The Cost of Shingles: Roofing Materials & Installation
Your roof’s structural integrity depends on the quality of your shingles. This underappreciated roofing layer is more than mere asphalt. Its architectural value can alter your home’s aesthetic utterly. A splash of red cedar or slate can transform a dull property into a spectacular one. That doesn’t make the potential cost of shingles easy to stomach, though.
Premium metal products can set you back a thousand dollars per square. Even so, the money you spend on your roofing isn’t just an expense. Its returns on resale are significant enough to make your shingles an investment rather than an expense. Let’s take a closer look at the cost of shingles.
Calculating the True Cost of Shingles
When you budget for remodeling costs, it’s important to respect the difference between cost, price, and value. The cost of shingles is the money you spend replacing your roof. Price represents your return on investment, and value is what buyers perceive your home to be worth when you finally sell it.
If you focus on maximizing value and investment returns, you can transform the cost of shingles into a profitable decision. A gleaming new roof increases property value by an average of $15, 427. That works out to a return on investment (ROI) of 68%–a significant sum. If you maximize value as well as ROI, you can reduce the cost of shingles while simultaneously boosting your profits.

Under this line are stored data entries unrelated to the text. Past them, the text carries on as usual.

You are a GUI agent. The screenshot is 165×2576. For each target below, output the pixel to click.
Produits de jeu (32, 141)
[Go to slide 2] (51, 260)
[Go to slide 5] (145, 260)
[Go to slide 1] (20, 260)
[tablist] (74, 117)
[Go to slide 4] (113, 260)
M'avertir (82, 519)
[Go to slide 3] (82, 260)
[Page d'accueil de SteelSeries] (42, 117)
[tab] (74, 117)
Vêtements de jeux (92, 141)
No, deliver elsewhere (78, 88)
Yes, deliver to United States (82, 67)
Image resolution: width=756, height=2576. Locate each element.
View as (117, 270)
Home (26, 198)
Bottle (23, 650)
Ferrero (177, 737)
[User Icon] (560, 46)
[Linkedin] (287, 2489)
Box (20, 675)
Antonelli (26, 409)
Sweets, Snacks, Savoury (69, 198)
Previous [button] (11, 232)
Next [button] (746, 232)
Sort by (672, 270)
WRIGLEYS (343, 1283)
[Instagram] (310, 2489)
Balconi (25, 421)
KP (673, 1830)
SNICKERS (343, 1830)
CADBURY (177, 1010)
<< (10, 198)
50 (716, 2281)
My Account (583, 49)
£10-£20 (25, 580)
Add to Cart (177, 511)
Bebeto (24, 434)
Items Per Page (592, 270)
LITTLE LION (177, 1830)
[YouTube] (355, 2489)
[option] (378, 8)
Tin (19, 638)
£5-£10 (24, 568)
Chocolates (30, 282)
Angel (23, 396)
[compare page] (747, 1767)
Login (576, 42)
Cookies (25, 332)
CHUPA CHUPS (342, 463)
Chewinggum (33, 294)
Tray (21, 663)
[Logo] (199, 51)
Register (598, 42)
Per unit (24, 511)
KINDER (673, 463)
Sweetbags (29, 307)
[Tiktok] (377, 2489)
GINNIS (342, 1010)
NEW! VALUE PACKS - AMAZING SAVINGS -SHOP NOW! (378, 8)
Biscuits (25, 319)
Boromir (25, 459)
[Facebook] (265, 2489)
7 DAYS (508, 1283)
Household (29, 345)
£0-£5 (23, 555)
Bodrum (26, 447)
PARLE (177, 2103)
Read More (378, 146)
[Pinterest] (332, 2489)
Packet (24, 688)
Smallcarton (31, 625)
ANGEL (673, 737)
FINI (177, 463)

Think of ROI as the banker of the roofing world. It asks you to choose your roofing purely by what it will do for your pocket in the long run. In contrast, value is the magician of the remodeling world. It can convince buyers that your property is worth more than it really is, thereby pushing up your profits upon resale.
The Practical Cost
Sometimes, shingles can cost you more than they’re worth. Chosen poorly, they can expose your home to serious damage, driving their costs beyond their initial outlay. Smart remodeling choices are about more than mere numbers. Shingles must fulfil their purpose, which is to keep your roof safe from Mother Nature’s tantrums. They form a protective layer over your roof base.

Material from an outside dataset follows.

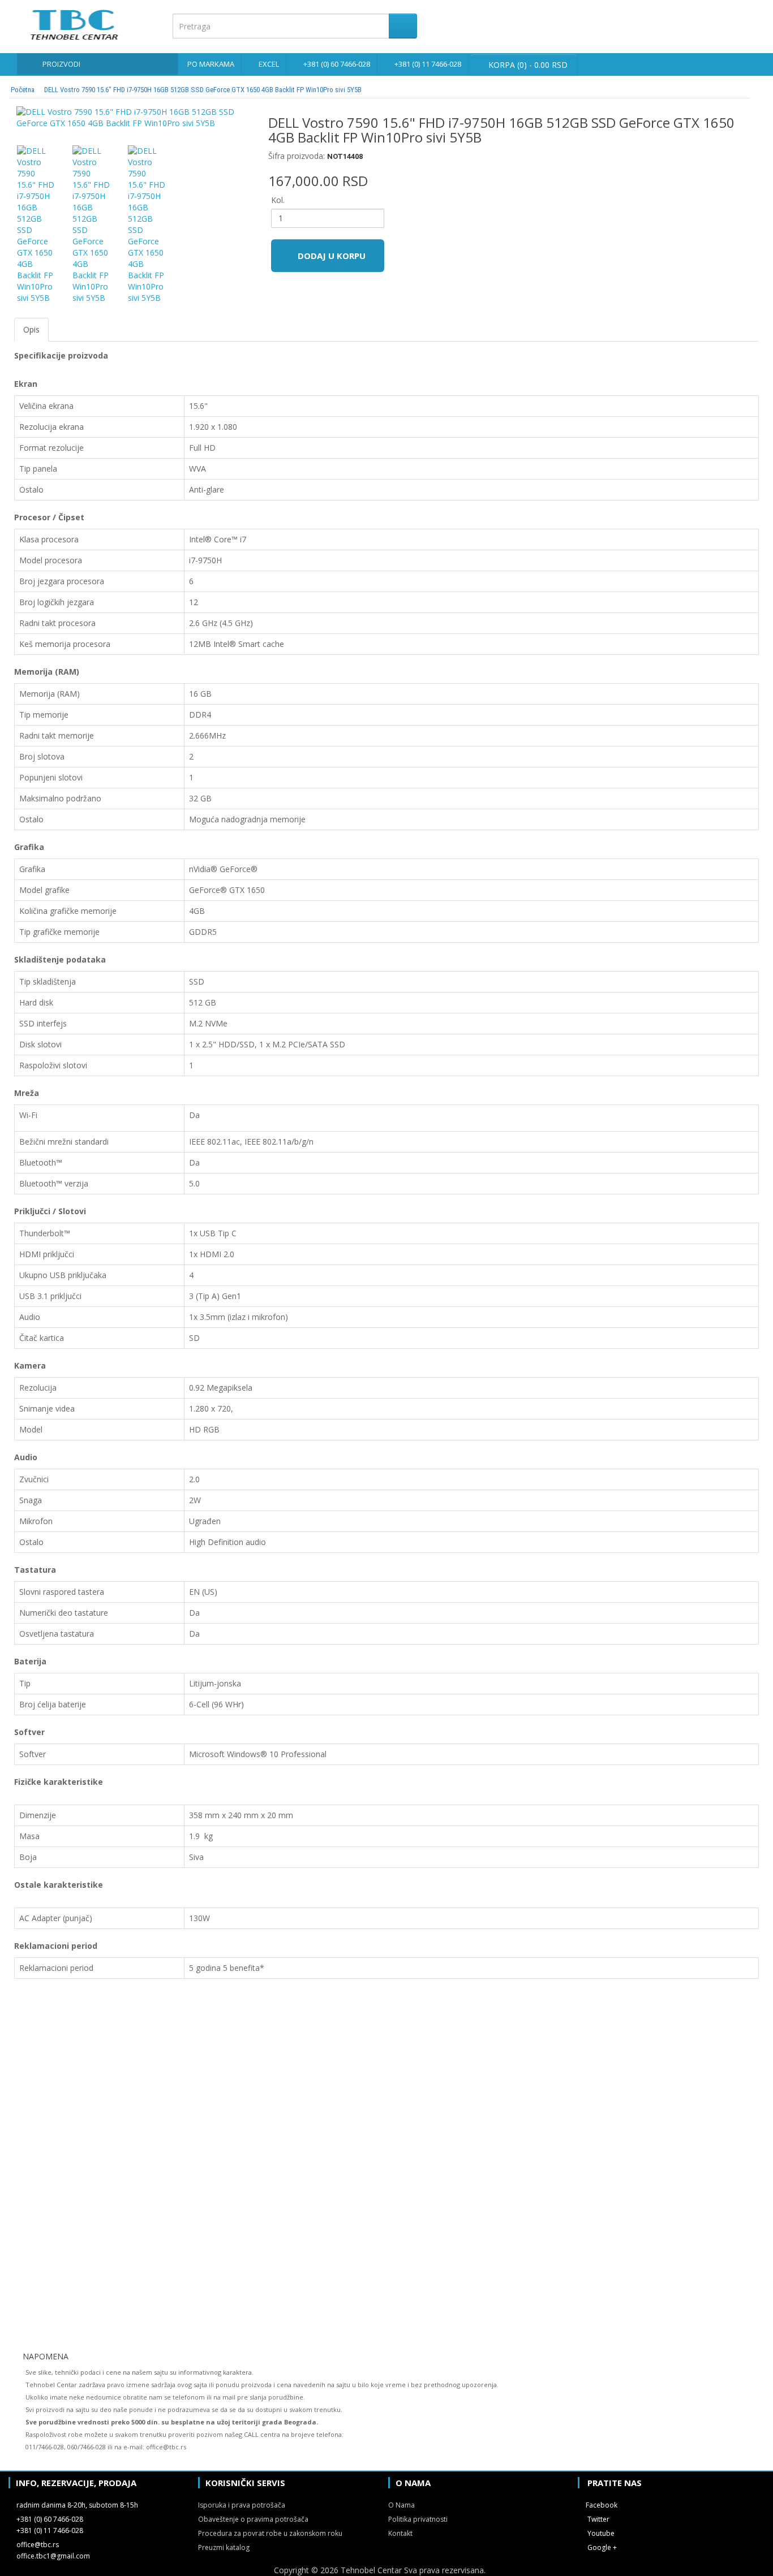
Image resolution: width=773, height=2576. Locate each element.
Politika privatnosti (418, 2519)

If they’re watertight and allow ice to slide away from your roof, they improve its structural integrity. Torn shingles allow water to creep between the seams of your felt, which can cause untold damage to your interior walls and furniture. Those cheap shingles will become more expensive than you think, not just in terms of upfront costs, but also repairs. Sometimes, cheap roofing is more expensive than premium roofing, so the cost of shingles isn’t as straightforward as you might like.
The Upfront Cost
Let’s get down to the numbers because your bank account isn’t getting any fuller. On average, the cost of shingles per 3, 000 feet is around $5, 000 to $12, 000. A hundred square feet should cost you $170 to $400. That broad price range accounts for material costs: Asphalt falls at the bottom of the market at a minimum of $100 per 100 square feet. It gives your home a sculpted aesthetic and is durable enough to last you up to 30 years in easy climates.
Three-tab options are at the bottom of the price spectrum, while dimensional ones are at the top. The latter produce a wooden aesthetic without the costs of real cedar, so their value is higher than their upfront price. Asphalt isn’t durable enough to protect shallow roofs, though.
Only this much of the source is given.